Muso (1275-1351), one of the most illustrious masters of his day, left the capital in the company of a disciple for a distant province. On reaching the Tenryu river they had to wait for an hour before boarding the ferry; just as it was about to leave the shore, a drunken samurai ran up and leapt into the packed boat nearly swamping it. He tottered wildly as the small craft made its way across the river and, fearing for the safety of the passengers, the ferryman begged him to stand quietly.
“We’re like sardines in here!” the samurai said gruffly. Then, pointing to Muso, “Why not toss out the bonze?”
“Please be patient,” Muso said. “We’ll reach the other side soon.”
“What!” bawled the samurai. “Me be patient? Listen here, if you don’t jump off this thing and start swimming, I swear I’ll drown you!”
The master’s continued calm so infuriated the samurai that he struck Muso’s head with his iron fan, drawing blood. Muso’s disciple had had enough by this time and, as he was a powerful man, wanted to challenge the samurai on the spot. “I can’t permit him to go on living after this,” he said to the master.

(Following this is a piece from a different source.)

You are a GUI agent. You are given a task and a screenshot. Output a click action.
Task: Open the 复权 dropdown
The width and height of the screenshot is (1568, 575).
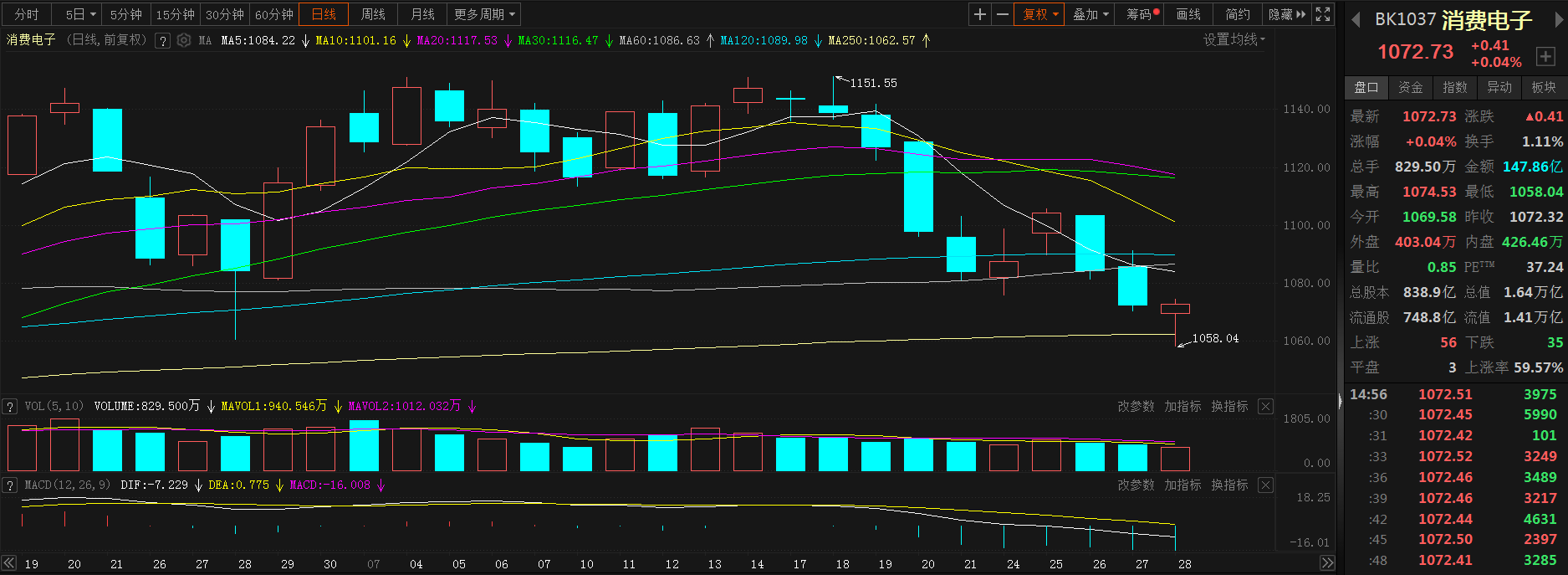(1040, 14)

“Why get so worked up over a trifle?” Muso said with a smile. “It’s exactly in matters of this kind that the bonze’s training proves itself. Patience, you must remember, is more than just a word.” He then recited a waka:
The beater and the beaten:
Mere players of a game
Ephemeral as a dream.
When the boat reached the shore and Muso and his disciple got off, the samurai ran up and prostrated himself at the master’s feet. Then and there he became a disciple of the master.